Compared to the fully automated RAC factory in Nansha, the Chongqing factory employs more highly specialised people, owing to the technical skill required for the more meticulous assembly work.
Leveraging mindset to global expansion
Currently, Zhao says, Midea has been ranked 450 in the Fortune Global 500 list, is valued at approximately USD 46 billion and has 30 factories, 18 in China and 12 abroad, in addition to R&D centres and offices. The company, Zhao says, views the ASEAN region as a particularly booming and promising market. “We do believe we can benefit the local country,” Zhao says, touching on the company’s move to internationalise. “We can supply more job opportunities, the products can be locally designed, locally manufactured and locally [sold].”

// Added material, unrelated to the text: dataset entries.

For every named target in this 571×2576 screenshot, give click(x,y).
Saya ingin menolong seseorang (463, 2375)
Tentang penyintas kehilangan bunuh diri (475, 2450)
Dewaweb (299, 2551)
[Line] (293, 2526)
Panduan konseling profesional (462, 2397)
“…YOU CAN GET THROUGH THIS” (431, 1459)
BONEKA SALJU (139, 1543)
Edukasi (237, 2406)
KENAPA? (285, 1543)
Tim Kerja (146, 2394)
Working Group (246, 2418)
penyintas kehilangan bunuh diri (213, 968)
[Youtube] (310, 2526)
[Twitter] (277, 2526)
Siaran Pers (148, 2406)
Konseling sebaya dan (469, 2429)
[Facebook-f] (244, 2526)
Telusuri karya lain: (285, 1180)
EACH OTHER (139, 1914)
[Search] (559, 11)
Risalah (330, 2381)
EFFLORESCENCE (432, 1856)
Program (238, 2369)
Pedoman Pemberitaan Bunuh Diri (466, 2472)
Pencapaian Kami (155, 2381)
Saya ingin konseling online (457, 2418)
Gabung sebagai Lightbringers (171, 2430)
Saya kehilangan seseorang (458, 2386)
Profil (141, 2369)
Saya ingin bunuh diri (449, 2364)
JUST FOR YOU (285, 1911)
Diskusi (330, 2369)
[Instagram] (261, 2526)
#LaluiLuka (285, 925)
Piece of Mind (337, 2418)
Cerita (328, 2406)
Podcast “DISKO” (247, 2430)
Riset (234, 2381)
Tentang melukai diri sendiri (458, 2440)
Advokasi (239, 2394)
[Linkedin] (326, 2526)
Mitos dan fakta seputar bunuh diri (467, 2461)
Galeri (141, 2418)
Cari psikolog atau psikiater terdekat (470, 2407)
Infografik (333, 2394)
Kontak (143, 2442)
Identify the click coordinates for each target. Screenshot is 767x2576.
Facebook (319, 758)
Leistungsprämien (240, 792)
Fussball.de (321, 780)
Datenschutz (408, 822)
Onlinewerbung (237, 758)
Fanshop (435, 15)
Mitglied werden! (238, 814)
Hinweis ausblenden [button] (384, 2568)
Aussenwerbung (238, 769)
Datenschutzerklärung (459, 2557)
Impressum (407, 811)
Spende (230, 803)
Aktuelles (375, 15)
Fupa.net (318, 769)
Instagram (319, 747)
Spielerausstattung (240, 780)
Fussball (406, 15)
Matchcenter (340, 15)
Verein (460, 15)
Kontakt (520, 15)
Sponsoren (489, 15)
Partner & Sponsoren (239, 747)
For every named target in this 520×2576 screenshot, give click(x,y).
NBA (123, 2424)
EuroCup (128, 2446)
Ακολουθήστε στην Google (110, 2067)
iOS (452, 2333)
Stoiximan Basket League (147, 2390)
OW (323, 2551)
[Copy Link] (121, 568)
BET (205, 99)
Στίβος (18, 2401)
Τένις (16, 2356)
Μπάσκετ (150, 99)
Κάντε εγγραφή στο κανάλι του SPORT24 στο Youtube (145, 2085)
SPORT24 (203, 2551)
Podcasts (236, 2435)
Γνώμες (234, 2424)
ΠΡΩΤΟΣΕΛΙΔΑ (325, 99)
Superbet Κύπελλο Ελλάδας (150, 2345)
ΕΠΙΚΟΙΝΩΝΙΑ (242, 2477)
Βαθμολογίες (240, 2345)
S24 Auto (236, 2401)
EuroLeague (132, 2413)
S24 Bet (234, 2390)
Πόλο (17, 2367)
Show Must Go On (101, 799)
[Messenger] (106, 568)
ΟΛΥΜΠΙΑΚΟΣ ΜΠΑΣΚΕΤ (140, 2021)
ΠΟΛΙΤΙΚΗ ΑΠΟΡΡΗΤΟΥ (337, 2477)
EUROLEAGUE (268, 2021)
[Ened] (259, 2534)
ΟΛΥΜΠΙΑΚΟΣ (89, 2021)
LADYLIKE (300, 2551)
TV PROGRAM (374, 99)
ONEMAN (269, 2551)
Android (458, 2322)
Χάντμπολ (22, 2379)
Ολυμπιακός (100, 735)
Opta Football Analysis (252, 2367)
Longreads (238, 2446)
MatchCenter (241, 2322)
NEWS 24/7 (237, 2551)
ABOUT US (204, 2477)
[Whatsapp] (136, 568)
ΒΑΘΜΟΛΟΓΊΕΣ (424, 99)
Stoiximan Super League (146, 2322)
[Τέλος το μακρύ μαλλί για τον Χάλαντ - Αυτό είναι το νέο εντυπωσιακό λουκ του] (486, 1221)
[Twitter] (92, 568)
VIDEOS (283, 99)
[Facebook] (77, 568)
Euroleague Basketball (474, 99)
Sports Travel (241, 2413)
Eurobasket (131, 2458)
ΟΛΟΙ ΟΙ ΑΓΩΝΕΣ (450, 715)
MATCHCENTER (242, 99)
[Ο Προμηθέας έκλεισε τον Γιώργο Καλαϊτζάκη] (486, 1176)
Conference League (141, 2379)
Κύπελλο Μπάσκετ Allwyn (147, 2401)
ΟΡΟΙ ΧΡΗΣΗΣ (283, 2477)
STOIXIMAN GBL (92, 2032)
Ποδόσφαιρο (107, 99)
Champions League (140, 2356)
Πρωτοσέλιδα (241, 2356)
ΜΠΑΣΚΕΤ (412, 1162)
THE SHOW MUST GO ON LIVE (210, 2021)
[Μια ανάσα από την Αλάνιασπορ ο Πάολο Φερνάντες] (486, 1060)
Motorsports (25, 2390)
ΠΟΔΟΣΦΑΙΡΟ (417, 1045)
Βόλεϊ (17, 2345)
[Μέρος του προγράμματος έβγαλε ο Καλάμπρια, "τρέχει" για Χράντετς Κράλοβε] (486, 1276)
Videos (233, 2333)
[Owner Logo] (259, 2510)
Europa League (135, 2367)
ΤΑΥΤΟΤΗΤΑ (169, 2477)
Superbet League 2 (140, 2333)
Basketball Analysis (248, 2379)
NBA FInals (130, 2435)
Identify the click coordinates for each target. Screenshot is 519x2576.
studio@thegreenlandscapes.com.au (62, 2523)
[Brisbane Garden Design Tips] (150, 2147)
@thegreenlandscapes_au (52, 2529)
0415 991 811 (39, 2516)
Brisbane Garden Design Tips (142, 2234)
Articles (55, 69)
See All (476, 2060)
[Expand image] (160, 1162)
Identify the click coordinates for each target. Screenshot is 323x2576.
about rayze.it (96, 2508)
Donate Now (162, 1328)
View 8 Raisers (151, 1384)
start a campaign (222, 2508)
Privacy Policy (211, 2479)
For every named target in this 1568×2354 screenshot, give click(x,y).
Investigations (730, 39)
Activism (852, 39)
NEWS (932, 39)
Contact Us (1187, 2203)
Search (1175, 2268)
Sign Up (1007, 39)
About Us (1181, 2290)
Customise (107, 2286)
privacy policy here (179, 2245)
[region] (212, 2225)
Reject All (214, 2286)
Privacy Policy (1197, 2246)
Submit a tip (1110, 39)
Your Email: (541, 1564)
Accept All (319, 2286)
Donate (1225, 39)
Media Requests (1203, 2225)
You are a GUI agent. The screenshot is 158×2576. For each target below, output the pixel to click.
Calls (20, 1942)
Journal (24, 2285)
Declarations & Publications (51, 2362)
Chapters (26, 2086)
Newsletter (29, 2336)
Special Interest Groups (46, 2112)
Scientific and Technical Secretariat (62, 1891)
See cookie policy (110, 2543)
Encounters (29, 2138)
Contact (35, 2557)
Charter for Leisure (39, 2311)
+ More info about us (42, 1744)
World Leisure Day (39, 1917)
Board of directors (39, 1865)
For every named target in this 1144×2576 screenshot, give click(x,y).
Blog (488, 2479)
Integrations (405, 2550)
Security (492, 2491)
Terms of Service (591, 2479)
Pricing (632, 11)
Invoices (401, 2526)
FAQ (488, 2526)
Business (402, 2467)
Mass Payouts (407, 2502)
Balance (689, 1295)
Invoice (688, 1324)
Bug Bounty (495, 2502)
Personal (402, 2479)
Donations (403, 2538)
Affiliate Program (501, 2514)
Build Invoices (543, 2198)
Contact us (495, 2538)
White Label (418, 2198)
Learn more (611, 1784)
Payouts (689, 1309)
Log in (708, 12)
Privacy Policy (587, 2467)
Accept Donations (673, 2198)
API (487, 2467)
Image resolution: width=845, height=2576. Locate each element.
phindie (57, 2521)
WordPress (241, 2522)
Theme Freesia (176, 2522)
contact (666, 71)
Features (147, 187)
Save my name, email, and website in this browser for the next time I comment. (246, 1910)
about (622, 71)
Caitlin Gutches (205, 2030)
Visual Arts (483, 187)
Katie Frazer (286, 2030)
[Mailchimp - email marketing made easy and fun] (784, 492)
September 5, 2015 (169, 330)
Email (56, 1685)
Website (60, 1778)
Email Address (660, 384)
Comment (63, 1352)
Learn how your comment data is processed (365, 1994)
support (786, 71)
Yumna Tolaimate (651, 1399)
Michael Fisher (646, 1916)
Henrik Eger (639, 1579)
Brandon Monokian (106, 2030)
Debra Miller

Speaking of global expansion, a common refrain is the quality of products emanating from China. Referring to old perceptions of China-made products being of low quality, Song adds: “In the real world, China has changed. We don’t work on low-quality things. We don’t really guarantee the quality of the products 10 years ago, but China now is totally different. We also need distributors and companies, like Taqeef, that believe in Made in China.”
It would seem that Midea is not only exporting its products, it is exporting its mechanism for productivity, which in view of its size, has been a recipe for its success, in the move to offer a taste of the new China to the rest of the world.